親愛なる同志たちへ(2020年製作の映画)
3.5
 呼びかけられる「同志」たちが、どのような排除のうえに成り立っているのかをわかりやすく描出している。さしあたりはコサック、スターリンによる大粛清、そして二十回党大会での批判の後に起こった地方都市の飢饉とその隠蔽と、ソビエトロシアの歴史のさまざまな陰の部分が連なるように配置される。
 スターリンやフルシチョフをおちょくったりできるけどレーニンは無理、って感じなのか。スターリンの肯定的な評価がいまのロシアではそれなりに広がっているらしいけど、善悪はっきりとわけてくれる(スターリンはかなり恣意的に敵認定してたと思うけど)超越的なリーダーがほしいという感覚は、戯画にとどまらず現実に蔓延しているものだろう。

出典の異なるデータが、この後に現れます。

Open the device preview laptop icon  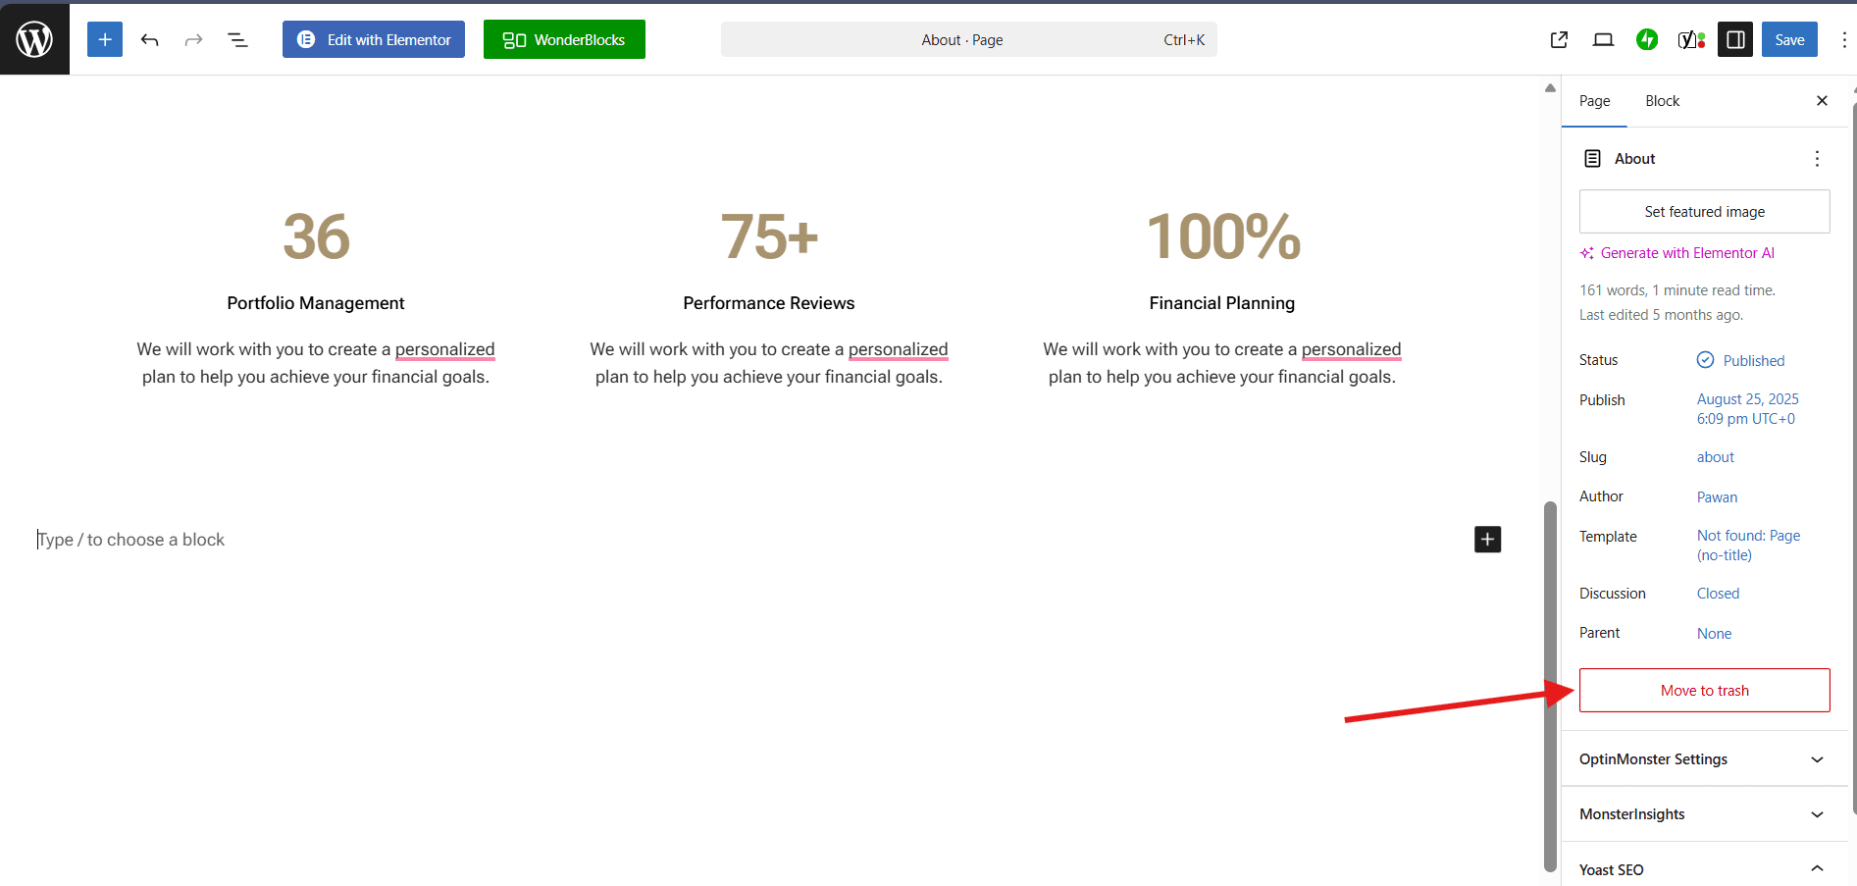click(x=1603, y=39)
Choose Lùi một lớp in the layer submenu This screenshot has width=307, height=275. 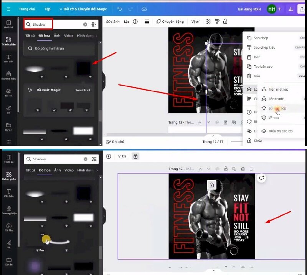click(x=277, y=108)
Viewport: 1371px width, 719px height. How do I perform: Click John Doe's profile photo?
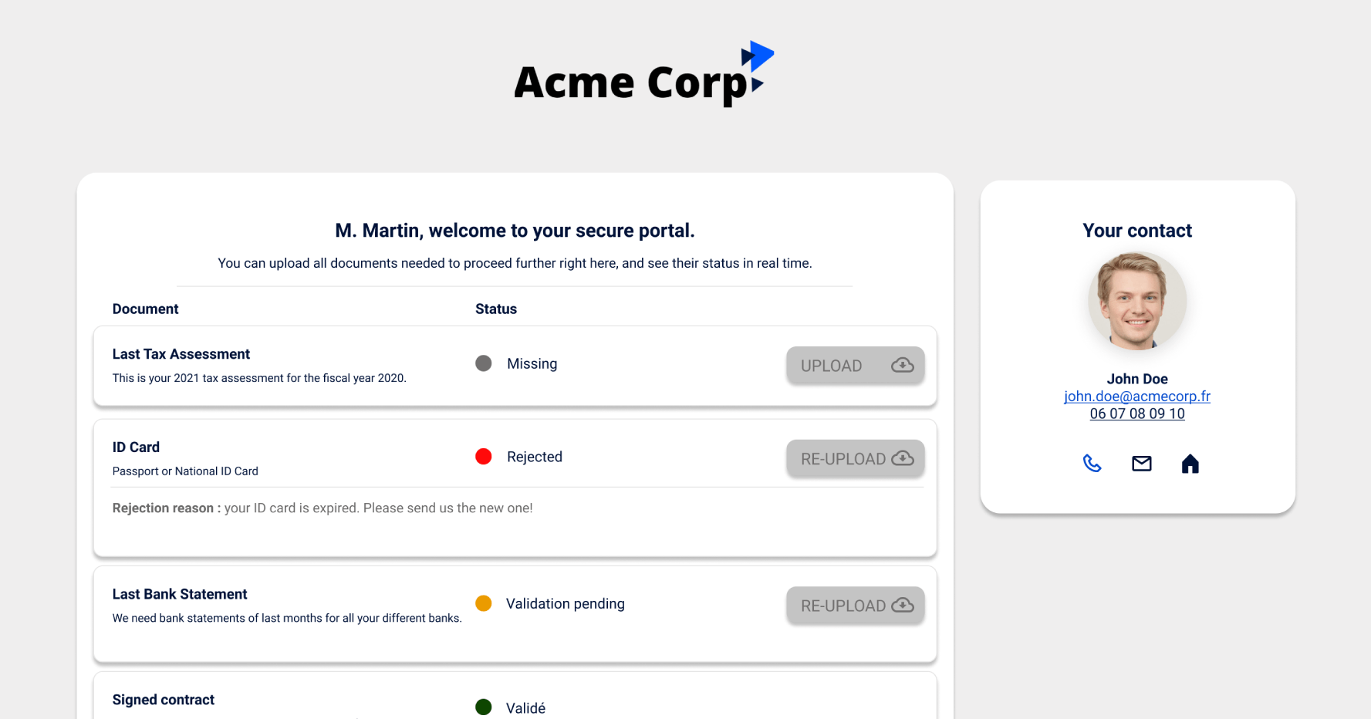[1136, 301]
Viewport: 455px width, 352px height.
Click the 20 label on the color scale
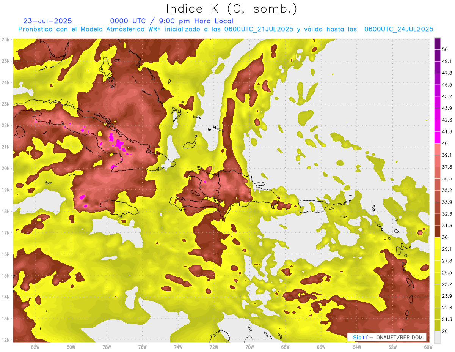coord(445,331)
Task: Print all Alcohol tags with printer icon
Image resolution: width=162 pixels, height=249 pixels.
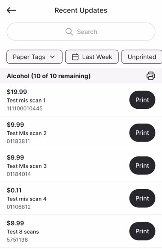Action: click(x=151, y=76)
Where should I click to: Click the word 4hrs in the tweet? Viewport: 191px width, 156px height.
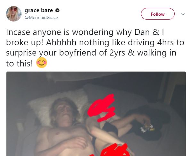[165, 42]
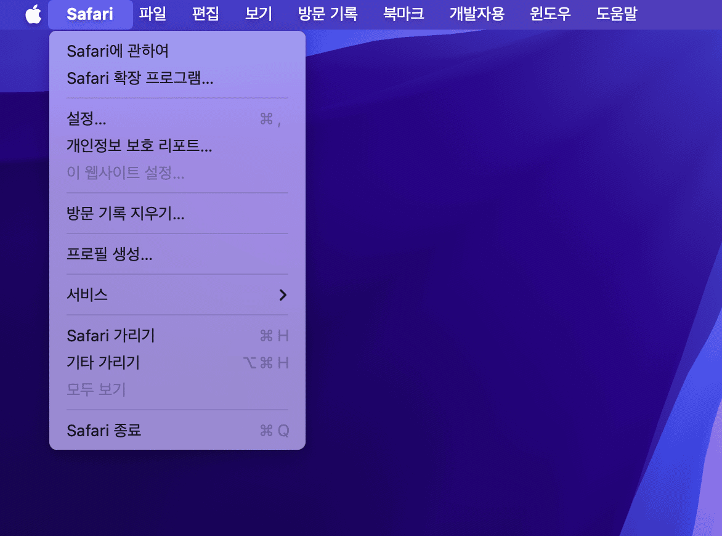The height and width of the screenshot is (536, 722).
Task: Choose Safari 가리기 to hide Safari
Action: click(111, 336)
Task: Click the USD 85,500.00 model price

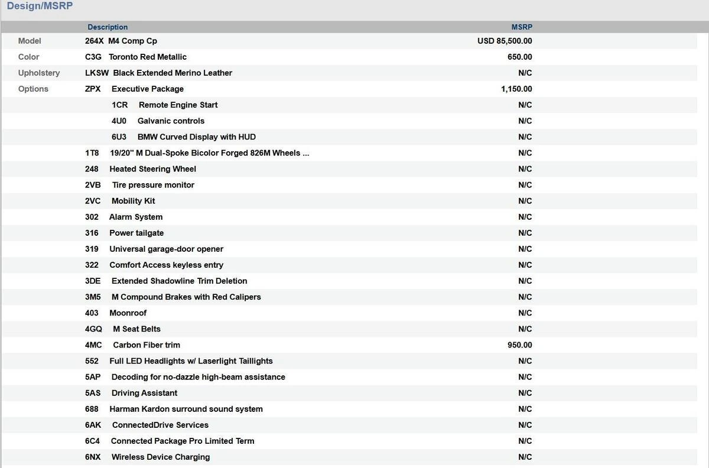Action: [x=505, y=41]
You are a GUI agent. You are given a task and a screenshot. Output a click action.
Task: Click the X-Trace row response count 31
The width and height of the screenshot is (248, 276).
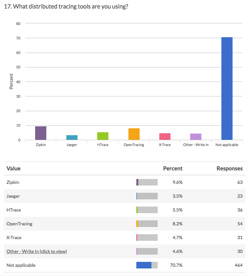tap(239, 238)
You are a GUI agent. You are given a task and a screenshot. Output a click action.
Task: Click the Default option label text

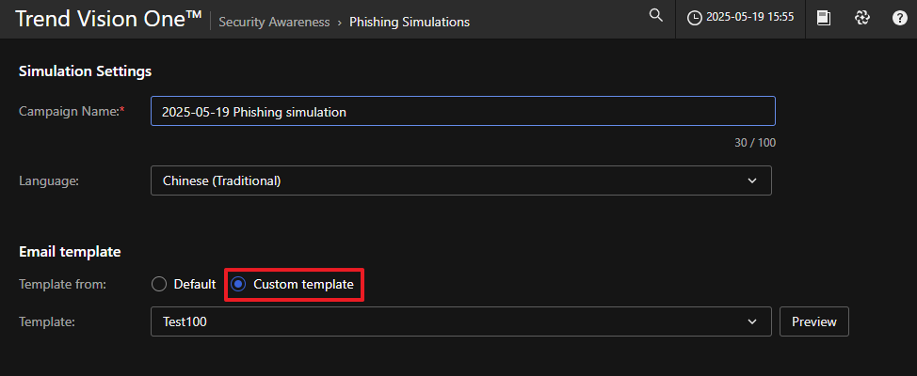[194, 284]
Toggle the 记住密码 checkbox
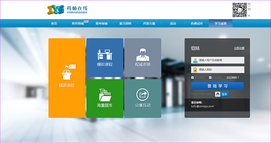Viewport: 271px width, 143px height. [x=193, y=77]
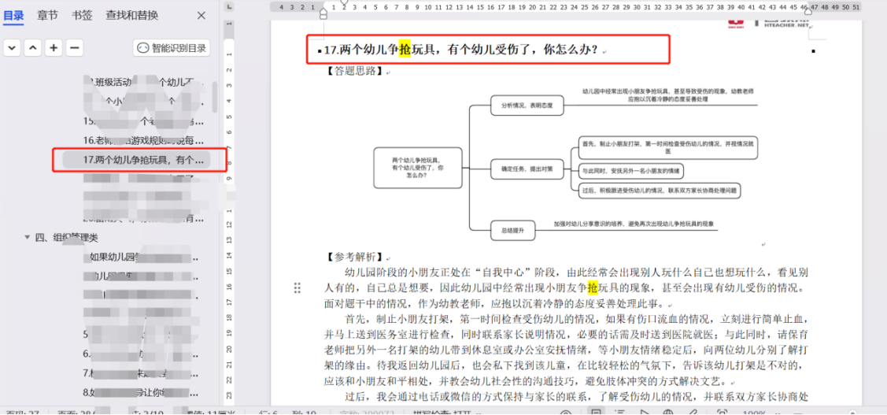Open the 查找和替换 tab
The image size is (887, 415).
coord(132,16)

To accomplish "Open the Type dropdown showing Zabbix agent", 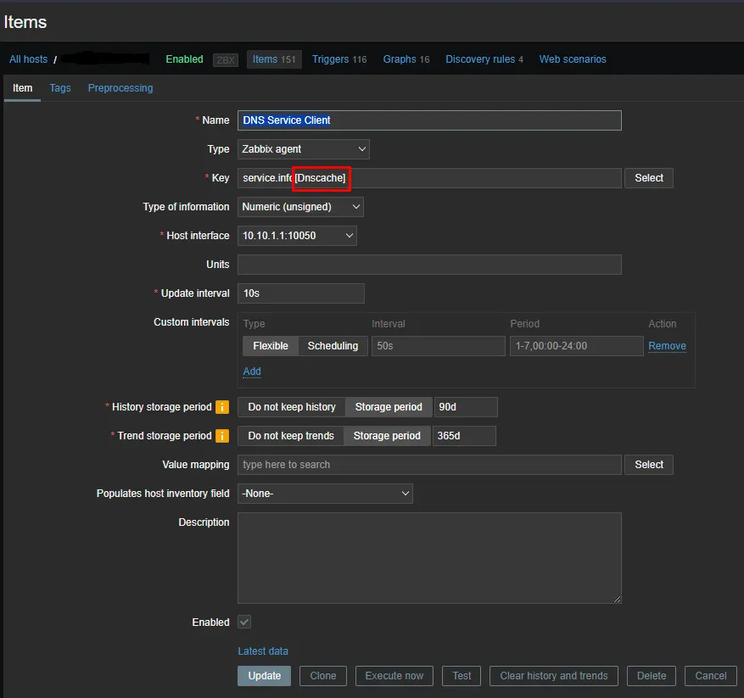I will [303, 149].
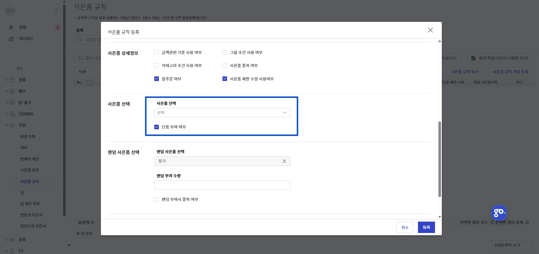Viewport: 539px width, 254px height.
Task: Open the 사은품 관리 menu item
Action: tap(30, 170)
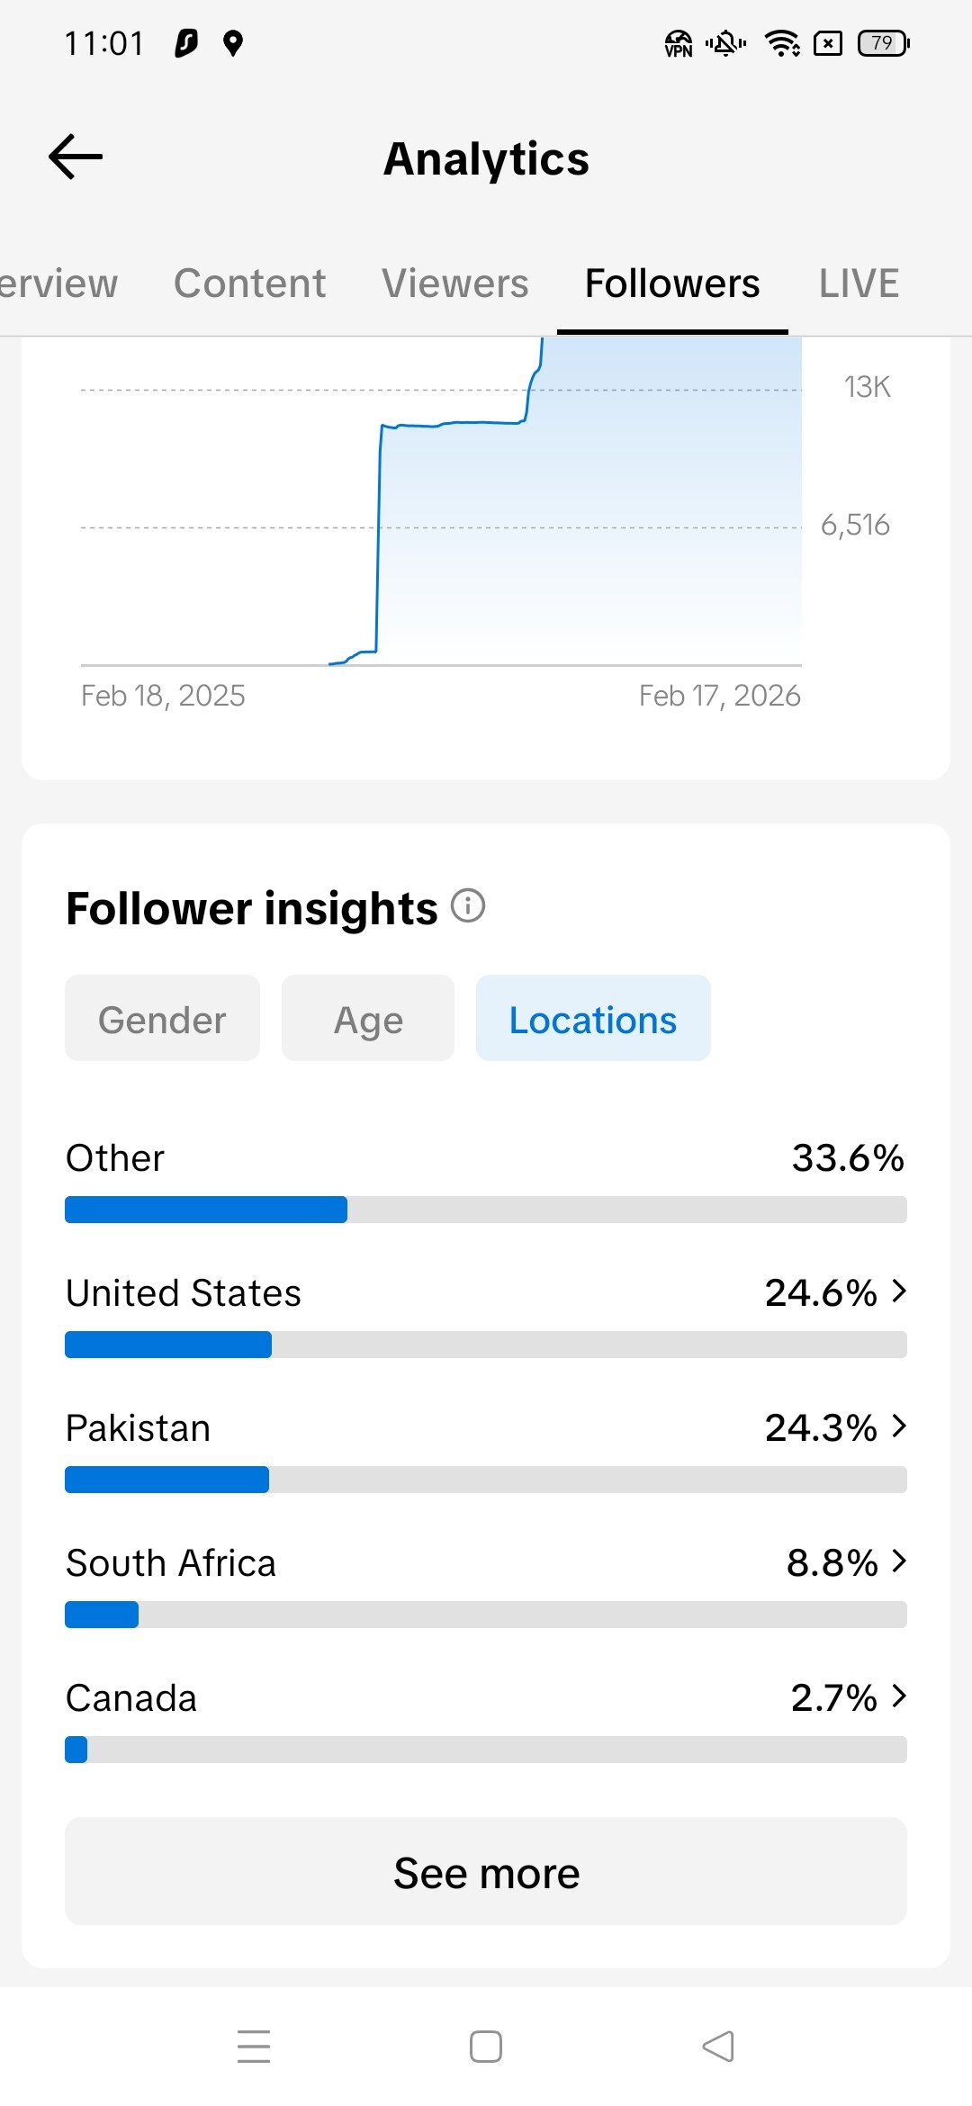Viewport: 972px width, 2106px height.
Task: Tap the See more button
Action: coord(486,1873)

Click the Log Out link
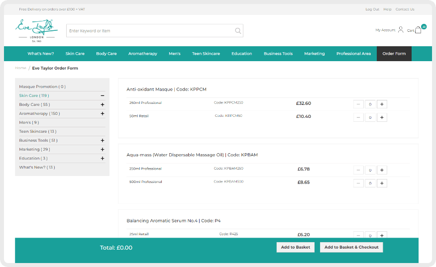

 まあしかし全体的に単調で、KGBの男が娘探しに協力するあたりの流れはちょっとご都合主義のようにも感じる一方で、組織にせよ人間にせよなぜそうなるのかわからないが何らかの力によって動いている不気味さが伝わってくる。前半部あたりのドキュメンタリー的な演出も、さすが同時代を生きたコンチャロフスキーという感じでした。